Back to Claude Scientific Skills

Medchem Rules and Filters Catalog

skills/medchem/references/rules_catalog.md

2.44.08.4 KB
Original Source

Medchem Rules and Filters Catalog

Catalog of medicinal chemistry rules, alert sets, and filters in medchem 2.0.5.

Table of Contents

  1. Drug-Likeness Rules
  2. Lead-Likeness Rules
  3. Fragment Rules
  4. CNS and Target-Class Rules
  5. Structural Alert Filters
  6. Named Catalogs
  7. Complexity Metrics
  8. Chemical Group Collections
  9. Filter Selection Guidelines

Drug-Likeness Rules

Rule of Five (Lipinski)

Reference: Lipinski et al., Adv Drug Deliv Rev (1997) 23:3–25

Criteria: MW ≤ 500, LogP ≤ 5, HBD ≤ 5, HBA ≤ 10

python
mc.rules.basic_rules.rule_of_five(mol)
# or
mc.rules.RuleFilters(rule_list=["rule_of_five"])

Rule of Five Beyond

Reference: Doak et al., (2015) — compounds beyond Ro5 for large binding sites

Criteria: MW ≤ 1000, LogP ∈ [-2, 10], HBD ≤ 6, HBA ≤ 15, TPSA ≤ 250, rotatable bonds ≤ 20

python
mc.rules.basic_rules.rule_of_five_beyond(mol)

Rule of Veber

Reference: Veber et al., J Med Chem (2002) 45:2615–2623

Criteria: Rotatable bonds ≤ 10, TPSA ≤ 140 Ų

python
mc.rules.basic_rules.rule_of_veber(mol)

REOS (Rapid Elimination Of Swill)

Reference: Walters & Murcko, Adv Drug Deliv Rev (2002) 54:255–271

Criteria: MW 200–500, LogP −5 to 5, HBD 0–5, HBA 0–10

python
mc.rules.basic_rules.rule_of_reos(mol)

Egan, Ghose, Pfizer, GSK, Xu

Additional literature filters available as rule_of_egan, rule_of_ghose, rule_of_pfizer_3_75, rule_of_gsk_4_400, rule_of_xu.

Rule of Druglike (Soft)

Combined soft drug-likeness criteria:

python
mc.rules.basic_rules.rule_of_druglike_soft(mol)

Lead-Likeness Rules

Rule of Oprea

Reference: Oprea et al., J Chem Inf Comput Sci (2001) 41:1308–1315

Criteria: MW 200–350, LogP −2 to 4, rotatable bonds ≤ 7, rings ≤ 4

python
mc.rules.basic_rules.rule_of_oprea(mol)

Rule of Leadlike (Soft)

Criteria: MW 250–450, LogP −3 to 4, rotatable bonds ≤ 10

python
mc.rules.basic_rules.rule_of_leadlike_soft(mol)

Fragment Rules

Rule of Three

Reference: Congreve et al., Drug Discov Today (2003) 8:876–877

Criteria: MW ≤ 300, LogP ≤ 3, HBD ≤ 3, HBA ≤ 3, rotatable bonds ≤ 3, PSA ≤ 60 Ų

python
mc.rules.basic_rules.rule_of_three(mol)

Also available: rule_of_three_extended, rule_of_two, rule_of_four.

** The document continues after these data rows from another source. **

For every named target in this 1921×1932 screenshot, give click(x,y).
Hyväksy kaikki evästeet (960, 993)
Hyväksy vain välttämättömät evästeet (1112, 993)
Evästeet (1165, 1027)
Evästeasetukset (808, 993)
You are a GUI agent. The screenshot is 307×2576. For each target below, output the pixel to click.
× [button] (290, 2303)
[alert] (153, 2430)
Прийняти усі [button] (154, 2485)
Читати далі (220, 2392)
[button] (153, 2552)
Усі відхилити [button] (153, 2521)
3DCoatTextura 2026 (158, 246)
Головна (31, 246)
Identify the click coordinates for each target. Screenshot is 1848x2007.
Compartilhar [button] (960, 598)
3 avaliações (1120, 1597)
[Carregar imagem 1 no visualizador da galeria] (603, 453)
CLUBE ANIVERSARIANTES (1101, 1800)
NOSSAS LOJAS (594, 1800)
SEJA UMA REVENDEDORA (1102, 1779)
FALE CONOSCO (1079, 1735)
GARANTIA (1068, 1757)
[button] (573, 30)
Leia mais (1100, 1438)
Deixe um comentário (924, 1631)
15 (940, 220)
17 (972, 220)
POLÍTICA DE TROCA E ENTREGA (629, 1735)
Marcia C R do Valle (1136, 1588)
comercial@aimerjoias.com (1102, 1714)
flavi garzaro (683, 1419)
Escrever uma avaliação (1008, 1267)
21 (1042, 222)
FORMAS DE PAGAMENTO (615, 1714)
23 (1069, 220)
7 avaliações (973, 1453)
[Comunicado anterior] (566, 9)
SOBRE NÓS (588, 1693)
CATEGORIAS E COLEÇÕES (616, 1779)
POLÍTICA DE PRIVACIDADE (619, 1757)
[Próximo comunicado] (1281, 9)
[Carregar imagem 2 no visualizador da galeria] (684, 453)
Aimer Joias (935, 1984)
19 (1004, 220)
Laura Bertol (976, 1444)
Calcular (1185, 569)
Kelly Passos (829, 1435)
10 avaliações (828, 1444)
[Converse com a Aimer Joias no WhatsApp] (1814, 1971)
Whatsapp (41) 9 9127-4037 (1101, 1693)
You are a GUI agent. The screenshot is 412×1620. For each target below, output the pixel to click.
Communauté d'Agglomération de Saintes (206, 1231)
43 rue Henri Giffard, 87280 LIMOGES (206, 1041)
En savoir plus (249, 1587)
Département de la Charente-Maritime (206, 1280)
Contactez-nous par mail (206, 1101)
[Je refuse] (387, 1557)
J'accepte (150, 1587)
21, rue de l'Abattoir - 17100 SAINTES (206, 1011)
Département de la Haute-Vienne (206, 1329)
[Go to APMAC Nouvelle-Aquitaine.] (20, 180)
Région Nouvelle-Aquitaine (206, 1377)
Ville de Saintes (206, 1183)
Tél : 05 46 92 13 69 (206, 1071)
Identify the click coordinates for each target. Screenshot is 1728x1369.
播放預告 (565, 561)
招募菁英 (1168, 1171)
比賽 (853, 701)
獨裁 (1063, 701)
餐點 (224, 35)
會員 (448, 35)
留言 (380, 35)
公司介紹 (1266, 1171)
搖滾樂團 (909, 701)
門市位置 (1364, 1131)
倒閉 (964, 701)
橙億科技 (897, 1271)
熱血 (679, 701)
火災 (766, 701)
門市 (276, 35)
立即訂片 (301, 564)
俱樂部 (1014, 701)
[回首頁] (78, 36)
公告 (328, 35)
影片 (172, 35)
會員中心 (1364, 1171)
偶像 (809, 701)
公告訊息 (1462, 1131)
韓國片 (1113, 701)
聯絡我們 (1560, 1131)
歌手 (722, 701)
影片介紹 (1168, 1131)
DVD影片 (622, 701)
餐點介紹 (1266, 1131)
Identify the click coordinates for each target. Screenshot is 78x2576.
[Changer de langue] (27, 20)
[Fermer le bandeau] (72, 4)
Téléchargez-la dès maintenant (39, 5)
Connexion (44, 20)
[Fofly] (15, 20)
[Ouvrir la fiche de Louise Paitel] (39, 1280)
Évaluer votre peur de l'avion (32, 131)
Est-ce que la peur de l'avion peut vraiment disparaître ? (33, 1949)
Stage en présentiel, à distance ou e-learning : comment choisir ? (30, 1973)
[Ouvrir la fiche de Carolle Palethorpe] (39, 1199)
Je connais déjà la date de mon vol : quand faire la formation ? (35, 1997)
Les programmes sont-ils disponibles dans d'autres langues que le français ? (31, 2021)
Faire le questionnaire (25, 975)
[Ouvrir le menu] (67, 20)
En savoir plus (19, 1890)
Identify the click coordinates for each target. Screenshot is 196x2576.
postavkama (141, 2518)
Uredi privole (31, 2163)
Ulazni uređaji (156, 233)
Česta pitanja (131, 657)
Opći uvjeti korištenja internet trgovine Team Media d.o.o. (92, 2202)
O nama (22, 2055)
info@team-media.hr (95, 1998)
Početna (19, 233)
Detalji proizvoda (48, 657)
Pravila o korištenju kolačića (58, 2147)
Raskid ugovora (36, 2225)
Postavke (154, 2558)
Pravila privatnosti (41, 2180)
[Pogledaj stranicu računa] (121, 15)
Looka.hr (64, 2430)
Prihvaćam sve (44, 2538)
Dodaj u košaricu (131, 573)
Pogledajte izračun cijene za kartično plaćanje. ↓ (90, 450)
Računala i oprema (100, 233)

CNS and Target-Class Rules

Rule of CNS

Criteria: MW ≤ 450, LogP −1 to 5, HBD ≤ 2, TPSA ≤ 90 Ų

python
mc.rules.basic_rules.rule_of_cns(mol)

Rule of Respiratory

Target-class filter for respiratory drugs:

python
mc.rules.basic_rules.rule_of_respiratory(mol)

Generative Design Rules

For ML-generated molecules:

python
mc.rules.basic_rules.rule_of_generative_design(mol)
mc.rules.basic_rules.rule_of_generative_design_strict(mol)

Structural Alert Filters

PAINS (Pan Assay INterference compoundS)

Reference: Baell & Holloway, J Med Chem (2010) 53:2719–2740

Apply via named catalog — not a basic_rules function:

python
mc.functional.alert_filter(mols, alerts=["pains"], n_jobs=-1)
# or query: NOT HASALERT("pains")

Sub-catalogs: pains_a, pains_b, pains_c.

Common Alerts Filters

ChEMBL-curated rule sets (Glaxo, Dundee, BMS, MLSMR, etc.):

python
alert_filter = mc.structural.CommonAlertsFilters()
df = alert_filter(mols=mol_list, n_jobs=-1)
# status: exclude | flag | annotations | ok

NIBR Filters

Novartis screening-deck curation (Schuffenhauer et al., 2020):

python
nibr_filter = mc.structural.NIBRFilters()
df = nibr_filter(mols=mol_list, n_jobs=-1)
# severity >= 10 → excluded by default

Or via functional API with max_severity=10.

Lilly Demerits (optional)

Requires mamba install lilly-medchem-rules. 275 structural patterns; default exclusion at >160 demerits:

python
mc.functional.lilly_demerit_filter(mols, max_demerits=160, n_jobs=-1)

Named Catalogs

Available via mc.catalogs.list_named_catalogs() and NamedCatalogs static methods:

CatalogPurpose
pains, pains_a/b/cPAINS substructure filters
brenkUnwanted functional groups
nihNIH screening filters
zincZINC structural filters
glaxo, dundee, bmsPharma-derived alert sets
mlsmr, inpharmatica, lintAdditional screening sets
nibrNIBR catalog (substructure)
bredtBredt rule violations (unstable structures)
tox, toxicophore, carcinogenToxicity patterns
reactive_unstable_toxicReactive/unstable groups
unstable_graphUnstable molecular graphs
python
cat = mc.catalogs.NamedCatalogs.brenk()
passes = mc.functional.catalog_filter(mols, catalogs=[cat], n_jobs=-1)

Complexity Metrics

Compared to ZINC-15 percentile thresholds via ComplexityFilter or complexity_filter():

MetricDescription
bertzBertz molecular complexity
sasSynthetic accessibility score
qedQuantitative Estimate of Drug-likeness
clogpCalculated LogP
whitlockWhitlock CT (rings, unsaturation, heteroatoms, chirality)
baroneBarone complexity
smcmSynthetic complexity metric
twcTotal walk count
python
mc.functional.complexity_filter(mols, complexity_metric="bertz", limit="99", n_jobs=-1)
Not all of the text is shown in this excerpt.